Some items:
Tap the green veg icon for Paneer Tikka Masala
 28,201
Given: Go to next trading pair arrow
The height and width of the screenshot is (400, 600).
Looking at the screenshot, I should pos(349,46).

_TASK_
Convert every line of the items above into a JSON list of strings, one string per line, with blank lines omitted.

_EXERCISE OUTPUT_
[
  "Tap the green veg icon for Paneer Tikka Masala",
  " 28,201",
  "Given: Go to next trading pair arrow",
  "The height and width of the screenshot is (400, 600).",
  "Looking at the screenshot, I should pos(349,46)."
]